At the end of grade 10 I left Manitoulin Island so I never did learn whether my friend graduated. The odds were certainly stacked against him. Where would he do his homework in a one room home? Because there was no cafeteria in the school, we all brought our lunches. I don’t recall ever seeing him with a lunch bag. Mine was always stuffed and waiting for me in the morning. We sometimes went over to the neighbour’s apple tree to pick a couple of apples. The owner must have known. Nice man. My friend’s home had no books or paintings to inspire him, yet to graduate he needed to pass a set of departmental exams set and marked far away by scholars of a different culture who had no understanding of his circumstances.

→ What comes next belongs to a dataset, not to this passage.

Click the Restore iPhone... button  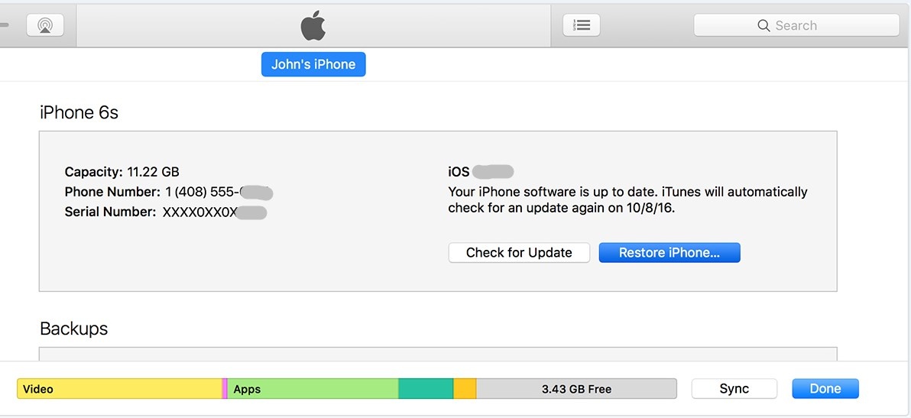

Well, you know what, the more things change the more they stay the same. I met The Hon. Ken Dryden last weekend. He came to Lindsay to chair a round table discussion on child poverty. What a sobering discussion it was focusing on numbers such as 41% of food bank clients in the city are children, and 22.5% of young families in our city live in poverty. While other nations have taken steps to decrease perhaps even eliminate child poverty, Canada and Ontario have seen our levels rise. United States provides $212/ child for healthy meals at school. Canada provides nothing while Ontario provides less than $5/child, this according to a recent report of The Centre for Science in the Public Interest.
The last fifty years have brought unprecedented wealth to Canada; but this wealth has benefited fewer and fewer of our citizens with each passing year. We have become a nation to whom tax cuts mean more than the health and well being of our children.
Once there was a time when members of my generation said things would be different once we were in charge of the ship. We would end poverty and create a world in which peace would flourish. Well if the health and welfare of our children was not the point of such a dream, then what was?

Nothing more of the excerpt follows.